(Collected data entries)
**********
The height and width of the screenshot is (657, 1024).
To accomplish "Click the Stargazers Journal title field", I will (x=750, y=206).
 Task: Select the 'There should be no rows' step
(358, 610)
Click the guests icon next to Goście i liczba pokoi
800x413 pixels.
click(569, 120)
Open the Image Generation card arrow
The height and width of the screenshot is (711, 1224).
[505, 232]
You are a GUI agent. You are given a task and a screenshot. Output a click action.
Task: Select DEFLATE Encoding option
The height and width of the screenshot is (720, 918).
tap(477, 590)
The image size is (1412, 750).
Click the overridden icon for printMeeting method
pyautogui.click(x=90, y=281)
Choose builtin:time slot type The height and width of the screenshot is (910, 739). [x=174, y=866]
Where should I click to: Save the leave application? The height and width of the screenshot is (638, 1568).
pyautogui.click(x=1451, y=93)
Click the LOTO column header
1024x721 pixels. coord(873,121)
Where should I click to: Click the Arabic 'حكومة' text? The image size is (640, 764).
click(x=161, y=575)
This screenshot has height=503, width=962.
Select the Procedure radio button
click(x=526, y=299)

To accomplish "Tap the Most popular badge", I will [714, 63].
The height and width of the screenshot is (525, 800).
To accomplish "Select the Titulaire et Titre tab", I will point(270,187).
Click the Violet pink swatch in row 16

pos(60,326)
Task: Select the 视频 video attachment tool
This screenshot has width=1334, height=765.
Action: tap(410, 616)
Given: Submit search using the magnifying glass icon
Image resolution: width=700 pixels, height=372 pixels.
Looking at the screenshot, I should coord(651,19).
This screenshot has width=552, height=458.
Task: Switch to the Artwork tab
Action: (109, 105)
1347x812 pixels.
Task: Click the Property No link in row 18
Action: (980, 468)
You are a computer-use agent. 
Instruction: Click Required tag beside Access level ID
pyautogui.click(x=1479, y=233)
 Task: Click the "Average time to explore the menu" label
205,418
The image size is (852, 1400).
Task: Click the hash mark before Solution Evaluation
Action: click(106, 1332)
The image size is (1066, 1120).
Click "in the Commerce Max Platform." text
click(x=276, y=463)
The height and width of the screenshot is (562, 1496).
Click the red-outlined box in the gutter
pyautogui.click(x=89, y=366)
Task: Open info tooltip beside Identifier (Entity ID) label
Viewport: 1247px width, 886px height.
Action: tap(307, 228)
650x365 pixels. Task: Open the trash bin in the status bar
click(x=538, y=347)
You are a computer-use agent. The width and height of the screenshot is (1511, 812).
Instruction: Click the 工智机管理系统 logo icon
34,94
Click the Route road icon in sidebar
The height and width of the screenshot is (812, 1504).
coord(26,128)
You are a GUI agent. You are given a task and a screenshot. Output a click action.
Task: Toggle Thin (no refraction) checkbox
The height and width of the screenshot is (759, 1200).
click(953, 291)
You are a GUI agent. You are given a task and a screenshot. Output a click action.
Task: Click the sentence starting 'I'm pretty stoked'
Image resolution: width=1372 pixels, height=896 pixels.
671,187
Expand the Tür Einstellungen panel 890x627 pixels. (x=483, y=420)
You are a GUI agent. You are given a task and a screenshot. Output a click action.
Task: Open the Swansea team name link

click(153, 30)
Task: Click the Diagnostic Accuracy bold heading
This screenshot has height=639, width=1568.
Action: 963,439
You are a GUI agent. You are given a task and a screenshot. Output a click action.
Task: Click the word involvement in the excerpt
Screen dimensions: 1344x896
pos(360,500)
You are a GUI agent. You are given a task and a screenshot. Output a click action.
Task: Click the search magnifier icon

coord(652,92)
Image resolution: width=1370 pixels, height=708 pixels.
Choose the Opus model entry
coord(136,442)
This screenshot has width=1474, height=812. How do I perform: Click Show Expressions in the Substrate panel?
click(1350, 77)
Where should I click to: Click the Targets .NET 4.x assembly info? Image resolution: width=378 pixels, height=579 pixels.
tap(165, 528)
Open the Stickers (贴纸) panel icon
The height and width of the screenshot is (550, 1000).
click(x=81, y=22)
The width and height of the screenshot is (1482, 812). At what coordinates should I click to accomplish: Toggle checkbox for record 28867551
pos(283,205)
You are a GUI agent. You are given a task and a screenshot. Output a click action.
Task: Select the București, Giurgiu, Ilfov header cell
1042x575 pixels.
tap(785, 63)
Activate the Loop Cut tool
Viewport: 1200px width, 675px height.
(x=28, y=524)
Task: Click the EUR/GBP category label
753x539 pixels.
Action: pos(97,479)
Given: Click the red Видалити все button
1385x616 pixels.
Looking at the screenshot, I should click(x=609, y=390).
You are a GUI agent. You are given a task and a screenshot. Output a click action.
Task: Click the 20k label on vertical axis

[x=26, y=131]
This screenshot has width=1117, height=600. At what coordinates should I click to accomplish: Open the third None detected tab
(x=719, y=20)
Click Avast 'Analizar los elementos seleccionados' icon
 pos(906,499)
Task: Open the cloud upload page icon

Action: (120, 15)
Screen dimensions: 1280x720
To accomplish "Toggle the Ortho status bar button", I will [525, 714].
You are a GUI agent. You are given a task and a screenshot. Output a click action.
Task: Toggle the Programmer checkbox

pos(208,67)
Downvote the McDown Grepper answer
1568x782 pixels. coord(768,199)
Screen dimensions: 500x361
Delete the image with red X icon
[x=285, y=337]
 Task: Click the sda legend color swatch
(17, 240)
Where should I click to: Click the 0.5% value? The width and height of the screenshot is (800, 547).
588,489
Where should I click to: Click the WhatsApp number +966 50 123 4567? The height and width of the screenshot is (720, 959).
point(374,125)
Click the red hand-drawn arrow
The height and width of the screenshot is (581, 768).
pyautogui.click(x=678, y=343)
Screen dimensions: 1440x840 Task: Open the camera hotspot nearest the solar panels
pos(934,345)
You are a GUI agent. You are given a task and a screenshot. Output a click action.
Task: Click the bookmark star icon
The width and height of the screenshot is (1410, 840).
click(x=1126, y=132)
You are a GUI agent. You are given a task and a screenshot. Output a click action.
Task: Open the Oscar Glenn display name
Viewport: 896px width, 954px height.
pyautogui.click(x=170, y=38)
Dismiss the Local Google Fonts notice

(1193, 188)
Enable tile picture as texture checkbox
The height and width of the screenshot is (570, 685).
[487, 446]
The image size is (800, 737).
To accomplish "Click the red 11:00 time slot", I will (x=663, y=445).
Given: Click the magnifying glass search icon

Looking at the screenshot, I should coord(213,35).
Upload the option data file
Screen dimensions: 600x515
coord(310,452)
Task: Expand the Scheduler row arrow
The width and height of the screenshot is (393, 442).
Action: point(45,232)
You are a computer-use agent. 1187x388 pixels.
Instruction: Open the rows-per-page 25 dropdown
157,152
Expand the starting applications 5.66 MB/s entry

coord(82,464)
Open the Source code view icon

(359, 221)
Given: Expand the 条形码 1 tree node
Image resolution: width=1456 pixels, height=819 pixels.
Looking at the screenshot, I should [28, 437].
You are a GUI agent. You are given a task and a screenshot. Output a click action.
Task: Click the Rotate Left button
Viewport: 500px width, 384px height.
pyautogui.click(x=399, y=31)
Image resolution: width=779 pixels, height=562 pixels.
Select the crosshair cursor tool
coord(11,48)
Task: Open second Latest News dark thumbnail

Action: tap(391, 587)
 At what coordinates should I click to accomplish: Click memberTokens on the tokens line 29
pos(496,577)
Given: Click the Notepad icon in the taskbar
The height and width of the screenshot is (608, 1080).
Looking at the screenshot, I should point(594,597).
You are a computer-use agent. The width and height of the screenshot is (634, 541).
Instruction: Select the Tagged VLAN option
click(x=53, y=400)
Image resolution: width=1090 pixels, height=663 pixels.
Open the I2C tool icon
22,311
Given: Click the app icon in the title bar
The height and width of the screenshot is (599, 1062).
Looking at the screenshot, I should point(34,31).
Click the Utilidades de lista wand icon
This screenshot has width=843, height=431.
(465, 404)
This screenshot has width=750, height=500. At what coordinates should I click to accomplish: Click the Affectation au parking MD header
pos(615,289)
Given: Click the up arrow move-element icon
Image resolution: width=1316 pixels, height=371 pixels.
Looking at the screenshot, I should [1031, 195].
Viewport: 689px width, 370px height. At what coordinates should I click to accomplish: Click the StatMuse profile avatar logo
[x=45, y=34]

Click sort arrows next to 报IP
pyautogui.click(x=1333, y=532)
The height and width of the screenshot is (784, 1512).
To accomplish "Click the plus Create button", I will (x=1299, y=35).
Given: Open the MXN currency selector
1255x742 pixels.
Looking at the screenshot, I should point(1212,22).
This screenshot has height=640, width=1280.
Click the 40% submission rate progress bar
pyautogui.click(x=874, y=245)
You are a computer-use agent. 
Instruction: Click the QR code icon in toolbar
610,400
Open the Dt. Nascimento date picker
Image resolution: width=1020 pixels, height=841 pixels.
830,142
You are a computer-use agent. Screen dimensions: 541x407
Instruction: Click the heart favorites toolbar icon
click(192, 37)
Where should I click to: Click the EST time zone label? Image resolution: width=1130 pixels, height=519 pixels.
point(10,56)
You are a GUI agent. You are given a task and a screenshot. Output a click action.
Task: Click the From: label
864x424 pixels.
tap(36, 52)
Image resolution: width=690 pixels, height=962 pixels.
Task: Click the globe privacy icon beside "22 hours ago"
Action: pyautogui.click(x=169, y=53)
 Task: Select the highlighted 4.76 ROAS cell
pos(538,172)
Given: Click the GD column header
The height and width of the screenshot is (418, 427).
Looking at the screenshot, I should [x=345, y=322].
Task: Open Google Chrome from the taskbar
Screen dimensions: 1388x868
**********
▶ [WHAT YOU SHOULD DO] Report each line in the data that holds the word "title".

▶ [REPLY TO THE TASK]
To accomplish "Click the Stargazers Journal title field", I will (x=750, y=206).
Given: Click the app icon in the title bar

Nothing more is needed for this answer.